An open-source tool for exploring disaggregation strategies and heterogeneous chip configurations in data center LLM inference. It supports multiple disaggregation axes such as prefill/decode separation, attention/expert separation, and speculative decoding, helping developers find the optimal Pareto frontier among throughput, interactivity, and cost.

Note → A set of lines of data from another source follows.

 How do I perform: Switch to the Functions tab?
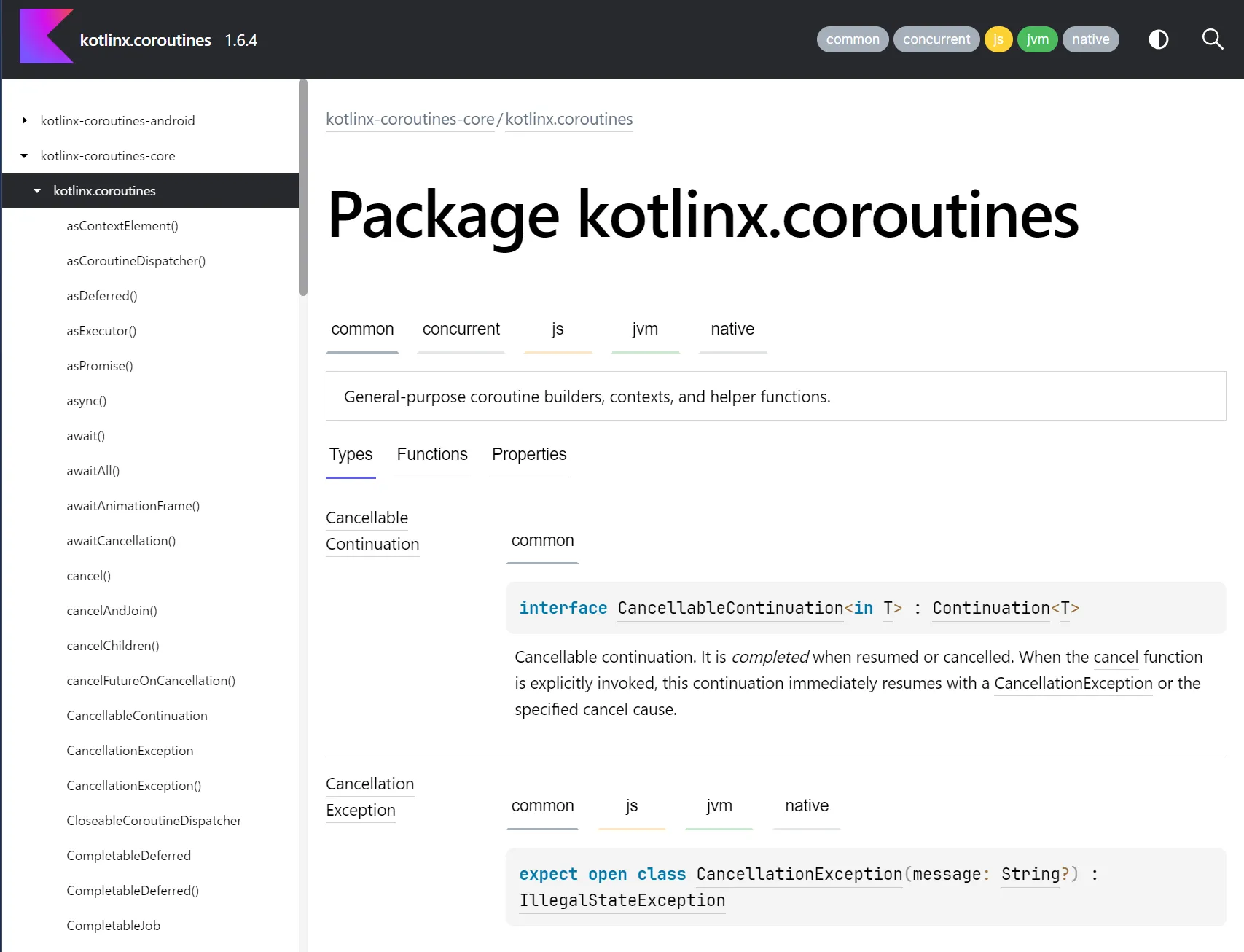point(432,455)
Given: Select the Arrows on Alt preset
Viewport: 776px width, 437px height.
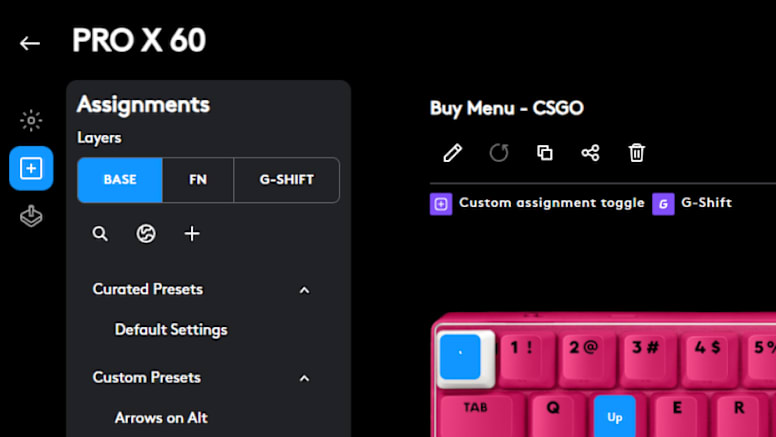Looking at the screenshot, I should [x=161, y=418].
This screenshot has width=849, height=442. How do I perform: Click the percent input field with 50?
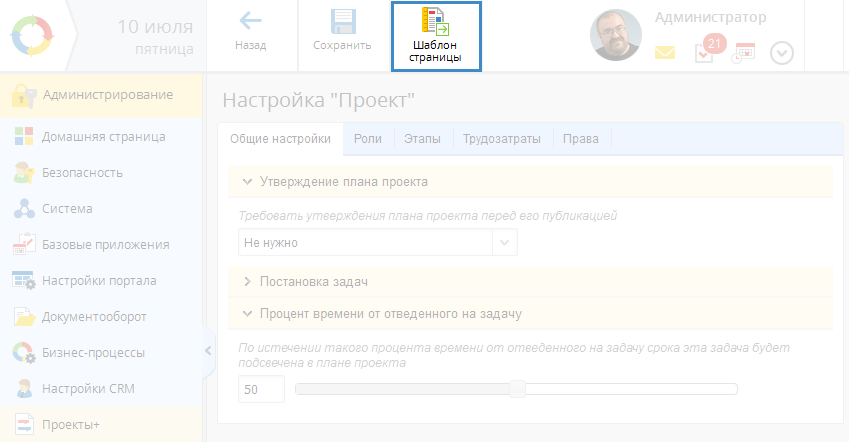click(x=261, y=389)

LLM推理数据中心异构计算拆解策略预填充解码分离MoE推测解码性能优化成本优化GPU
Published 2026-06-07 12:41Recent activity 2026-06-07 12:51Estimated read 6 min
disagg: A Tool for Disaggregation and Heterogeneity Exploration in Data Center LLM Inference
1

Section 01

[Introduction] disagg: A Tool for Disaggregation and Heterogeneity Exploration in Data Center LLM Inference

This article introduces the open-source tool disagg, which aims to explore disaggregation strategies and heterogeneous chip configurations in data center LLM inference. It supports multiple disaggregation axes including prefill/decode separation, attention/expert separation, and speculative decoding, helping developers find the optimal Pareto frontier among throughput, interactivity, and cost. The project is maintained by epsteinj, sourced from GitHub (link: https://github.com/epsteinj/disagg), and released on 2026-06-07T04:41:15Z.

2

Section 02

Project Background and Motivation

With the widespread deployment of LLMs in data centers, inference efficiency has become a key bottleneck for cost and user experience. Traditional homogeneous deployment models struggle to fully utilize the characteristics of different hardware and balance throughput, interaction latency, and cost per token. The disagg project is forked from the transformer_math tool and deeply extended to address its limitation of "not modeling heterogeneity", aiming to enable developers to explore the Pareto frontier under different chip combinations and disaggregation strategies.

3

Section 03

Core Features and Disaggregation Axes

disagg supports three disaggregation axes: 1. Prefill/Decode Separation: Assign prefill (compute-intensive) and decode (memory-access-intensive) tasks to different chip pools to optimize KV cache transfer; 2. Attention/Expert Separation: For MoE models, deploy attention layers (requiring high-bandwidth memory) and expert layers (requiring large-capacity memory) to different hardware; 3. Speculative Decoding: Separate the draft model and target model, with a built-in acceptance rate model to estimate a 2-3x speedup and evaluate the value of hardware investment.

4

Section 04

Technical Architecture and User Interface

Technical Architecture: The core engine is derived from transformer_math, including a chip performance catalog, model presets, FLOPs calculation, roofline model, and parallel strategy planner; enhancements include sustained effective computing power conventions (using actual MFU/bandwidth efficiency), MoE low-batch fix (solving over-prediction issues), and a two-tier memory model (supporting fast/cold memory tiering). User Interface: A self-contained web interface that supports disaggregation axis selection, heterogeneous chip pool selection, Pareto frontier visualization, and heterogeneous vs. homogeneous comparison. Launch local preview via npm run ui.

5

Section 05

Validation and Use Cases

Validation: The project includes test/anchors.mjs (reproduce benchmark points), audit/AUDIT.md (audit records), and npm test (directory validation, etc.) to ensure model correctness. Use Cases: Hardware selection decisions (simulate chip combination performance), capacity planning (reverse-engineer hardware scale), architecture research (explore benefits of emerging disaggregation strategies), cost optimization (find the lowest cost under performance constraints or optimal performance within budget).

6

Section 06

Summary and Future Plans

Summary: disagg provides a rigorous and practical analysis framework for LLM inference optimization, helping developers move beyond the "stack GPUs" mindset to find the Pareto optimal balance of performance, cost, and latency. Project Status: Milestones completed include engine forking and auditing, sustained effective computing power conventions, MoE fixes, two-tier memory model, three disaggregation axes, and web UI. Future Plans: Calibrate d-Matrix models, support embedding/encoder disaggregation axes, and per-chip MFU calibration. Note: The chip catalog contains vendor-proprietary data; sensitive lines need to be cleaned before public release.